Dugaan Mafia Peradilan di Pengadilan Serang dan Pengadilan Tinggi Banten: Kasus Sengketa Waris yang Menghebohkan

Cilegon,- Matamedianews.co.id,- Pengacara Rumbi Sitompul, SH dari Kantor Hukum Rumbi Sitompul, SH & PARTNERS, mengungkapkan dugaan serius mengenai praktik mafia peradilan yang melibatkan oknum hakim di Pengadilan Negeri (PN) Serang dan Pengadilan Tinggi (PT) Banten. Dugaan ini melibatkan Hakim PN Serang yang dikenal dengan inisial HC, SH, dan Hakim Tinggi PT Banten berinisial KRS, SH, M.Hum.

Dalam konferensi pers yang digelar di Restaurant Laguna, Cilegon, pada Rabu, 21 Agustus 2004, Rumbi Sitompul mengungkapkan bahwa Hakim HC dan Hakim KRS diduga kuat terlibat dalam praktik “mafia peradilan.” Kasus ini berawal dari sengketa waris yang melibatkan kliennya, Shandy Susanto, yang digugat oleh saudara-saudara ibu angkatnya, Hestinawati dkk, di PN Serang. Hestinawati dan sembilan saudaranya mengklaim hak waris dari almarhumah Kumalawati alias Ong Giok Hwa, ibu angkat Shandy Susanto, yang meninggal pada 24 Januari 2021. Mereka mengajukan gugatan untuk membagi harta warisan sesuai dengan akta yang dikeluarkan oleh Notaris Rafles Daniel, SH, MKn.

Hestinawati dan saudara-saudaranya merasa berhak atas harta warisan berdasarkan Akta Notaris yang dikeluarkan. Mereka meminta agar seluruh harta warisan dibagi rata antara sepuluh ahli waris, termasuk Shandy Susanto. Sementara itu, Shandy Susanto mengklaim sebagai satu-satunya ahli waris sah, karena pengangkatannya telah disahkan secara hukum oleh Pengadilan Negeri Serang pada tahun 2003, berdasarkan Staatsblad 1917 No 129, Putusan Pengadilan Istimewa Jakarta Nomor 907/1963, dan Surat Edaran Mahkamah Agung RI yang menetapkan anak angkat sebagai ahli waris.

Shandy Susanto sebelumnya telah mendapatkan Surat Keterangan Waris dari Notaris Arjamalis Roswar, SH, MKn pada 3 Maret 2021 yang menyatakan bahwa ia adalah satu-satunya ahli waris sah.

Perkara ini terdaftar dengan nomor 171/Pdt.G/2023/PN.Srg dan diperiksa oleh Majelis Hakim yang terdiri dari Ketua Majelis NA, SH, MH, Hakim HC, dan Hakim DR. BD, SH, MH.

Setelah gagal dalam mediasi, kasus ini berlanjut ke pemeriksaan persidangan dan sidang pemeriksaan lapangan. Selama proses persidangan, Rumbi Sitompul, sebagai kuasa hukum Shandy Susanto, mulai merasakan adanya keberpihakan majelis hakim kepada pihak penggugat. Hal ini terlihat jelas ketika majelis hakim memutuskan untuk memeriksa 71 objek gugatan, meskipun penggugat hanya memiliki bukti fotokopi untuk 41 objek. Meskipun ada keberatan dari pihak tergugat, majelis hakim tetap memutuskan sesuai ketentuan yang mereka tetapkan.

> BAHAN YANG DIBERIKAN
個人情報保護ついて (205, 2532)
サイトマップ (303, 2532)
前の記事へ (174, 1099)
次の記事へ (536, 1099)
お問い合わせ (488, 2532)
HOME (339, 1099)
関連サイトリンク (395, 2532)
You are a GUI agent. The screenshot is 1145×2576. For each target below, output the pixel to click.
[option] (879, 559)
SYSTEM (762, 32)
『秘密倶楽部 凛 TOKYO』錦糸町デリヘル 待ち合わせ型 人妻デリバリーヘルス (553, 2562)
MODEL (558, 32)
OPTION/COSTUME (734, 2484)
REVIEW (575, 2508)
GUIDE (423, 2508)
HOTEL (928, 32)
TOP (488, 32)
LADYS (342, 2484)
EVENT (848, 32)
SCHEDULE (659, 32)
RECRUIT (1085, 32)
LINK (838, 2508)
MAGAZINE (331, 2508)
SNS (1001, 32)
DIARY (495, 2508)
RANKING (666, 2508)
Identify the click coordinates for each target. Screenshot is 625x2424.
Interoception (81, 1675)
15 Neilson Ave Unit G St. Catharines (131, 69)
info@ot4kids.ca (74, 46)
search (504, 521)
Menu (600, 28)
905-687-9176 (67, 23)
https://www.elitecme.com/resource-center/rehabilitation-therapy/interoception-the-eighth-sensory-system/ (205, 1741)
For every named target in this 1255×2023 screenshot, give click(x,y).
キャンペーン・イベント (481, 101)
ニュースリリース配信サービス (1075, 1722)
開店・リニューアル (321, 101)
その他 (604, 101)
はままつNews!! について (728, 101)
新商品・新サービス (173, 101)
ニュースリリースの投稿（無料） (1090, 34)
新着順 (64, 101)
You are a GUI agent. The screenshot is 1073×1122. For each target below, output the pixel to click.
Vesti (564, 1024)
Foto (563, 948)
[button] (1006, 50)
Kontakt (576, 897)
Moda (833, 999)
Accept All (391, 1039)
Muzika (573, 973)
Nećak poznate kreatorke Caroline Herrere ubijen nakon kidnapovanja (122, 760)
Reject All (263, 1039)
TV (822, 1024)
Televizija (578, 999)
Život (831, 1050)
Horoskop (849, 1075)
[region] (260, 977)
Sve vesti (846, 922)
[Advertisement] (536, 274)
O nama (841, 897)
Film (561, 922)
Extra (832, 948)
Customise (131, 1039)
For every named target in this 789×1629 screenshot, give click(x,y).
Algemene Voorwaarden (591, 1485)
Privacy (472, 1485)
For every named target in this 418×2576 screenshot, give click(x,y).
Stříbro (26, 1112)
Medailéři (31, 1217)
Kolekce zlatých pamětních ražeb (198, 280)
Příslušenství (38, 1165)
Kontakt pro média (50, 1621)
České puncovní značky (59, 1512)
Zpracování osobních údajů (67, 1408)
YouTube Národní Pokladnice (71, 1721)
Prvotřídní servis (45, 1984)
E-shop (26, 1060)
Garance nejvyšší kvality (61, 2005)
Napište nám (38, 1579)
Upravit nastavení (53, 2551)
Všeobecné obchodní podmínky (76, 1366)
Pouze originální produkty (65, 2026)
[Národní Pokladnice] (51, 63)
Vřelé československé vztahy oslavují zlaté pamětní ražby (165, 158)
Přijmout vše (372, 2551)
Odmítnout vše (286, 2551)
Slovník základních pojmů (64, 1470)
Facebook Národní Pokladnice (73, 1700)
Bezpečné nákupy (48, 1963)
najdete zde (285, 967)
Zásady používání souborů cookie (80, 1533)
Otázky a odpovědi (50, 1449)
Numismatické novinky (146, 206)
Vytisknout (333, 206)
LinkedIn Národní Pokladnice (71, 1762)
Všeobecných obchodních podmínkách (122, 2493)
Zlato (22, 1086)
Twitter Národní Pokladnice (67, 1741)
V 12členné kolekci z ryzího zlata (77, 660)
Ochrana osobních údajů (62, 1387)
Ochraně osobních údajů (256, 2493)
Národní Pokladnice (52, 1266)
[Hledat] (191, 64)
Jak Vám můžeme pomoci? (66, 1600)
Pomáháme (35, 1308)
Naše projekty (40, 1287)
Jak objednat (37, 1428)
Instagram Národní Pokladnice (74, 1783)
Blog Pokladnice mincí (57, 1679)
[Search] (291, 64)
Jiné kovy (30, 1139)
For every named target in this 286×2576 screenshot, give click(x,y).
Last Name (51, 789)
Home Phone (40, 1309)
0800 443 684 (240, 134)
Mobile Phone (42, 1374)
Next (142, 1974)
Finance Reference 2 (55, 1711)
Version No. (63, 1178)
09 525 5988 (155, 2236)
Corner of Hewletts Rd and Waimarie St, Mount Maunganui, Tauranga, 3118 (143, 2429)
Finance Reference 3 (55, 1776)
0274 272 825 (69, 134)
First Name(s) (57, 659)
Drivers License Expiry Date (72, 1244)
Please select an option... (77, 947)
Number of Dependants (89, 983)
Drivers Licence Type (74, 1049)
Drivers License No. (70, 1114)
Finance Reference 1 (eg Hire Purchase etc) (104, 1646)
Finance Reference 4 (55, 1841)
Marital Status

> TUGAS 1
Tolong tulis ulang paragraf yang diawali "Hestinawati dan saudara-saudaranya merasa berhak" dari berita sengketa waris ini dalam bentuk daftar poin yang lebih ringkas, dengan tetap memuat fakta utamanya.
> TUGAS 2
Menurut berita sengketa waris ini, kapan Kumalawati alias Ong Giok Hwa meninggal?

> JAWABAN AKHIR 1
- Hestinawati dan saudara-saudaranya merasa berhak atas harta warisan berdasarkan Akta Notaris.
- Mereka meminta seluruh harta warisan dibagi rata di antara sepuluh ahli waris, termasuk Shandy Susanto.
- Shandy Susanto mengklaim sebagai satu-satunya ahli waris sah karena pengangkatannya telah disahkan Pengadilan Negeri Serang pada 2003.
- Dasar pengesahan itu adalah Staatsblad 1917 No 129, Putusan Pengadilan Istimewa Jakarta Nomor 907/1963, dan Surat Edaran Mahkamah Agung RI yang menetapkan anak angkat sebagai ahli waris.

> JAWABAN AKHIR 2
Kumalawati alias Ong Giok Hwa meninggal pada 24 Januari 2021.